As I have mentioned elsewhere, typographers and book designers are intrigued by the challenge of the embedded photographs in Sebald’s books, so it really is not a surprise that Poynor would write about Sebald, as he has done in several places that are easily found online. Poynor calls Sebald “one of the greatest European writers of recent years” and he feels that Austerlitz is a “masterpiece” and represents “Sebald’s most sophisticated marriage of writing and imagery.” In Writing in Pictures, he intelligently addresses Sebald as a “brilliantly visual” writer, both in his prose and his use of photographs. Poynor zeros in on one of the central issues in Sebald’s work: memory. “His eye records with photographic accuracy and then these perceptions are recovered from memory and reconstituted as fictional experience with the same exhilaratingly scrupulous fidelity.” Although he doesn’t elaborate, Poynor is suggesting that a necessary transformation has occurred when experiences re-emerge from memory.
Poynor, who is extremely interested in Sebald’s use of photography, extracts a revealing comment Sebald made in an interview: “I’ve always collected stray photographs; there’s a great deal of memory in them.” The question this raises for me is: are these two types of memories the same? Do the memories drawn from experience function the same as memories drawn from photographs – especially these “stray” photographs (by which I assume he means the anonymous photographs he collected in flea markets and antique stores)? To some extent, this depends on what kind of memories Sebald referred to when he talked about his “stray photographs.” Was he selecting photographs that invoked his own memories, that reminded him of something in his own experience? Or was he suggesting that some element of the original owner’s memory is contained in and transferable from photographs? I think it is fair to say that memory is the central process in Sebald’s work, but I don’t think memory is limited to one function.
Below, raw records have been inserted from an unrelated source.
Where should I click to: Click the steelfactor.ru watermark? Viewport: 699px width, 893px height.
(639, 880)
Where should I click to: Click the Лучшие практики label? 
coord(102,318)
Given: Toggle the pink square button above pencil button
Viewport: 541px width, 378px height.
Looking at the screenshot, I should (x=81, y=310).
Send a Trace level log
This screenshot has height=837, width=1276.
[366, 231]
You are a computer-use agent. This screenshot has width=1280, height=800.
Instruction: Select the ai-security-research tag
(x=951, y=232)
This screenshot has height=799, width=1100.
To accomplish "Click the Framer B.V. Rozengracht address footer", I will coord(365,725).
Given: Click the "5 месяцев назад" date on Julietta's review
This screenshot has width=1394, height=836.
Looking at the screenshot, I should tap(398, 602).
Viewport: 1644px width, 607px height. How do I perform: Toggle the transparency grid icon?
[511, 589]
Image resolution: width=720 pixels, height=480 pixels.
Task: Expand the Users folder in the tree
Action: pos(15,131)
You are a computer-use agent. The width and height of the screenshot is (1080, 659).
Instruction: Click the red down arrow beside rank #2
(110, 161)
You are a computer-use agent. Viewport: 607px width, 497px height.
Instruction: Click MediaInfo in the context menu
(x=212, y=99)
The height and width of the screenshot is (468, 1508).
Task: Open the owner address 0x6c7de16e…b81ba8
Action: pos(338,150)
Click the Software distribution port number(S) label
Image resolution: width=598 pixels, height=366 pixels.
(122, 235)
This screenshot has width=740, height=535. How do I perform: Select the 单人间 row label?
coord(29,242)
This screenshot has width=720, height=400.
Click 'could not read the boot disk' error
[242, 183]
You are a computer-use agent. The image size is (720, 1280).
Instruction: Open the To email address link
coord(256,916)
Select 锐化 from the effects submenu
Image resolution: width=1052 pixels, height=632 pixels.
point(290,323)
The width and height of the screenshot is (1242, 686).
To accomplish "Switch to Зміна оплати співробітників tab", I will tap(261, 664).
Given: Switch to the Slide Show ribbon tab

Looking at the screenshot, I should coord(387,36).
In an appropriately Sebaldian move, Poynor visited Terezin (or Theresienstadt), the Czech Jewish ghetto and concentration camp that is a key location in Austerlitz, while attending a conference in Prague in 2004. He was curious “to find out how closely Sebald’s description of the town compared with reality.” He was especially interested in especially the two sequences of photographs undoubtedly taken by Sebald which appear between pages 190 and 197 of the American edition. The first is a series of four photographs of doorways, ending with “the brutal last door, with its heavy iron bands, [which] cannot fail to suggest a death-camp gas chamber, although no such thing is stated in the text.” The second series depicts the window displays of a store called the Antikos Bazar on the town square. Poynor re-photographed in color some of the locations shown in Austerlitz and he includes three of his own versions in Writing with Pictures.